** Opening Exercise text block **

Why is elbow surgery important?
Elbow injuries are nothing to laugh about, and are as common as rotator cuff tears and carpal tunnel syndrome. The elbow is a very important joint that is held together by ligaments, muscles, and tendons. It functions to flex and extend the arm and rotate the hand, allowing us to properly and accurately position our hand in space. Any damage to the elbow may prevent this function and impart significant disability to our day-to-day activities.
What leads to elbow injuries?
Overuse injuries of the elbow gives rise to common conditions including bursitis and tendonitis. While the most common inflammation of the elbow tendons is dubbed 'tennis elbow', tennis players are far from being alone in suffering from it. Golfers, drummers, and anyone whose occupation involves repeated elbow movements are prone to it. Treatment options for tennis elbow are plentiful and include a multitude of options, including physical therapy, injections like cortisone or PRP, shockwave therapy, and ultimately minimally invasive surgery if necessary. The expert elbow surgeons at AOHSI , Drs. Ramin Ghobadi and Peter DeNoble, will help tailor your treatment to what is best in your situation.
Elbow Fractures and Dislocations
Falls and contact sports are also often responsible for injuries to the elbow like fractures and dislocations. The three bones of the arm–humerus, radius and ulna–meet at the elbow, and if you fall on your arm you could break any of these bones. These bones are held in place by ligaments and muscle attachments, and if your elbow dislocates, you have probably torn several of these structures. Careful early management is very important to prevent elbow stiffness or instability, which are often the unfortunate results neglected elbow injuries. Bracing and therapy are the mainstays of treatment, and surgery is recommended when necessary to prevent elbow problems in the future.
Can Elbow Surgery Help Treat Nerve Pain?

** Closing Exercise text block **
** Opening Extracted material block **

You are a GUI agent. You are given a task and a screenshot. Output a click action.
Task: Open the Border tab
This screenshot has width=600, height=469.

** Closing Extracted material block **
** Opening Extracted material block **

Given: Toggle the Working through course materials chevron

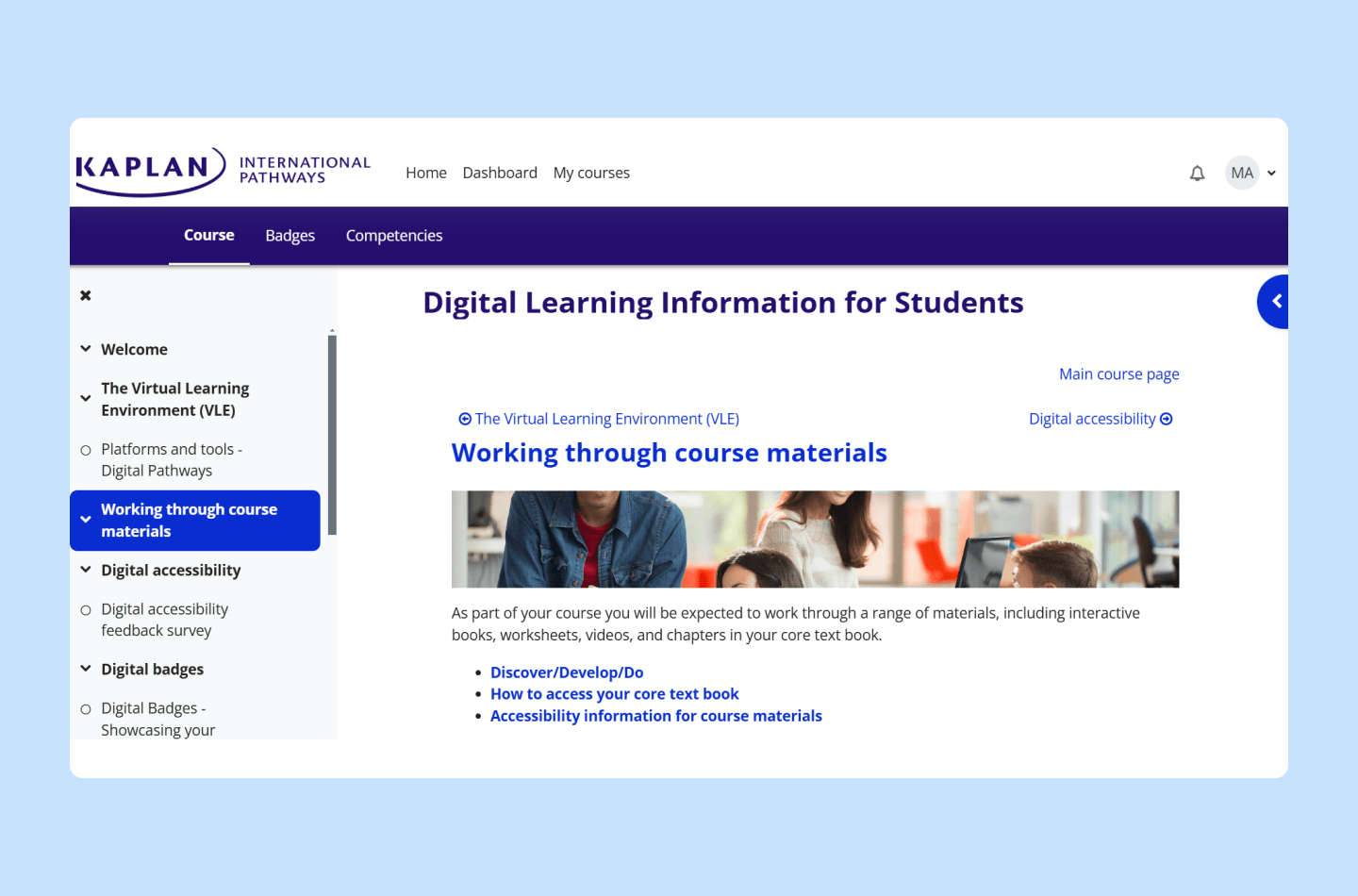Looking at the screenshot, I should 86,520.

** Closing Extracted material block **

Pick up the text on elbow injuries and surgery after its last line and continue writing it. The items were taken from a different source than the text.

Ulnar nerve compression at the elbow (also known as
cubital tunnel syndrome) is the most common nerve-related reason for numbness and electricity-type pain shooting into the ring and small fingers. This can also be accompanied by loss of hand strength, causing weakness with daily activities like opening jars and turning keys. These symptoms can develop over the course of weeks to months without a specific cause. Often you will wake up at night with numbness and pain, particularly made worse with flexion of the elbow. As the nerve compression persists, weakness of the hand may worsen, and thinning of the muscles may progress. If left untreated, the weakness is often irreversible. If you have any pain or tingling sensations or weakness in your hand, it is best to be evaluated by the experienced elbow surgeons at AOHSI.
Preparation for Elbow Surgery
You may need bloodwork and clearance from your medical doctor to undergo anesthesia. Otherwise no preparations are usually needed unless specifically advised by your surgeon.
Elbow Surgery Risks
As with any surgery there are risks, but it is generally low for this type of procedure.
Will I need physical therapy after elbow surgery?
Generally there is no need for physical therapy although there are always exceptions if a certain patient is apprehensive or has difficulty regaining full range of motion.
How long is the elbow surgery procedure?
Elbow surgery procedures generally lasts about 45 minutes to an hour long.
Elbow Surgery Recovery
You will need to be in a soft dressing or splint for 5 days. After 5 days, you will remove dressing and begin range of motion. After two weeks post op, you will come to the office for suture removal.